My reflection time normally happens when I do my ironing. My me time, listening to some tracks and deep in thought and guess what... I have just finished 3 hours worth of ironing which has given me loads of time to look back.
This week I was asked a question about where I was 3 years ago.
I really hadn’t given it a whole lot of thought because I’m just moving forward, so as I had the time here is my reply to this question.
Where were you 3 years ago?
3 years ago I was homeless, you heard me right yes... homeless.
And in those 3 years I’ve had such a crazy time, especially when you look back.
My life had been turned on it’s head, I relocated starting from zero. For me I felt like I was being reborn.
I know some people would find a time like that as feeling lost and lonely but I cherished having an opportunity to be looked after and I couldn’t have been luckier than to have found two such loving people to have taken me in, nurtured my spirit and soul and treated me as their own.

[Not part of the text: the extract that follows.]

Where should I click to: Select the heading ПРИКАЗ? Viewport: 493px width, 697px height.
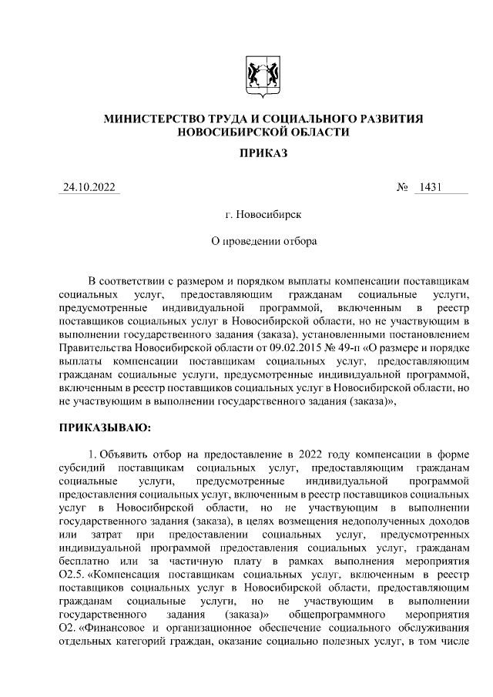(x=263, y=153)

This loving environment gave me hope, inspiration and energy. This enabled me to recharge, grow, experience life through a child’s eyes. In turn this reignited my creativity, ambitions, drive and made me feel all my dreams could come true. Again much like a child.
So I guess 3 years down the line my journey has been both exciting, rewarding and has seen so many of those hopes and dreams come true.
So being involved in television productions, seeing my brand Jay & Co grow and elevate, loving the furniture I have been lucky enough to work on. Meet so many new people in my work and private life that have been a joy to be with. Having new and inspiring collaborations. Being able to give back and help, mentor and nourish those less fortunate than myself.
So this time has been emotional, uplifting, amazing and fulfilling. I really believe life’s lows or testing times makes me fully appreciate the highs and successes. It’s never been about patting myself on the back because I haven’t achieved all the hopes and dreams just yet. There is plenty more to come from me but I guess it’s good to realise where you have been, are now and will be in the future.